My mother and sister had spent the day packing and I pictured the apartment filled with the boxes which herald the life change being made; different for each of us as we stood on a figurative precipice- the anticipation mixed with fear blossomed as if I stood in line on a rollercoaster.  Rather than face the long and boring hours of this fear, I wandered from the familiar path.  It all looked the same, even though I was leaving.  Maybe that was the most depressing part.  I knew that everything would continue as they were even after I was gone.  There is nothing like moving to convince a person of their own insignificance.

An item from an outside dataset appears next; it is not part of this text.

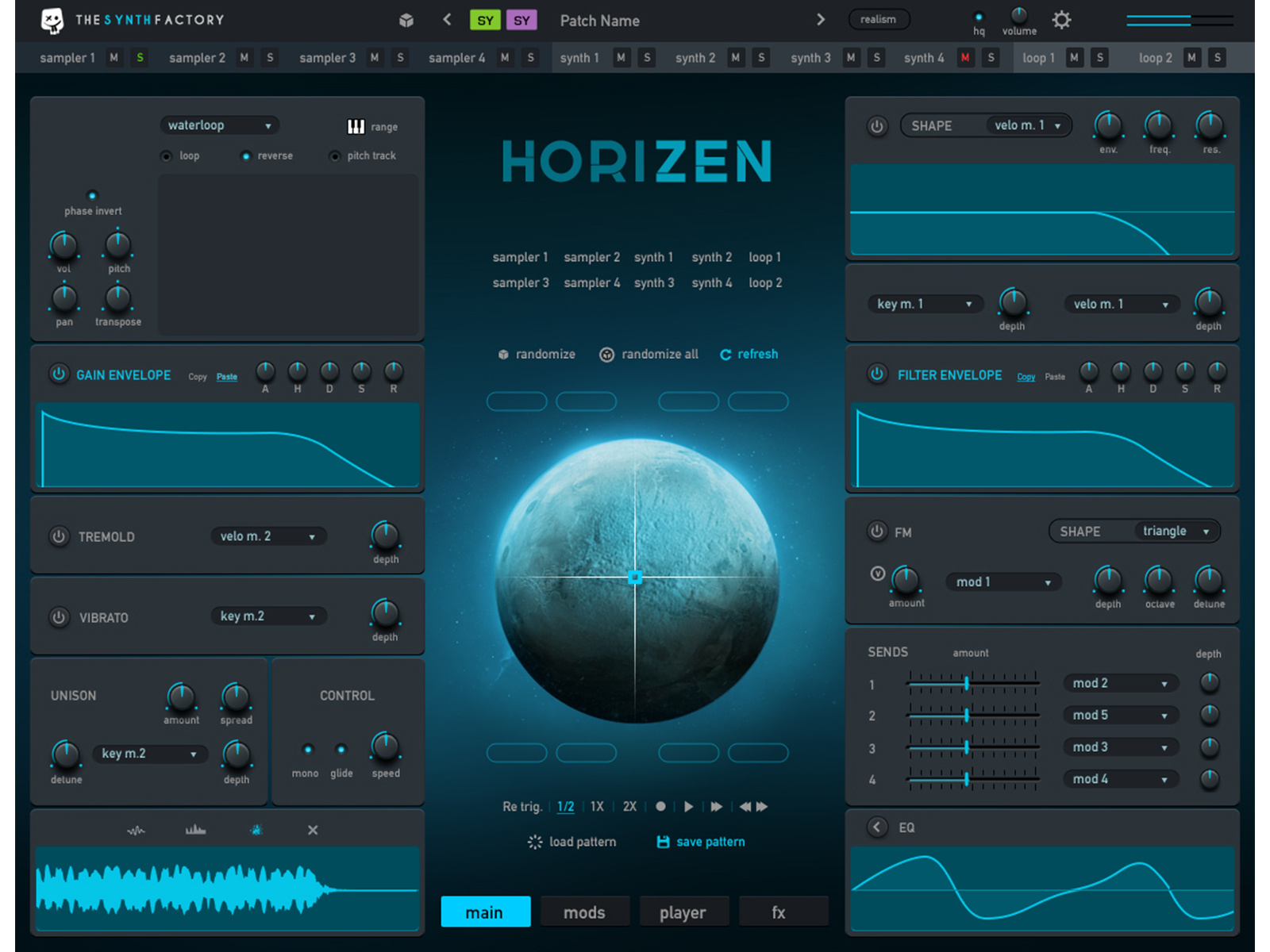Open the keyboard range selector icon
This screenshot has width=1270, height=952.
point(356,125)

I don’t know how long I sat there, staring through the trees to the sky, reveling in my own irrelevance as the sky darkened and changed. The first raindrop fell as the sky changed from blue to mood ring purple, shifting disappearing behind the brighter orange of the clouds.  I sat still, unperturbed by the rain.  It helped me feel sorry for myself and I welcomed it.
It was in those last few days in Philadelphia that I felt any kind of connection with the city in which I had lived for three years.  Until leaving became a reality, I had hated the place with a passion.  Now the people I knew passed into the realm of nostalgia as better friends, the stores and the streets colored with the marketing of memory.  It was then that I realized- I had been happy here, and I hadn’t noticed.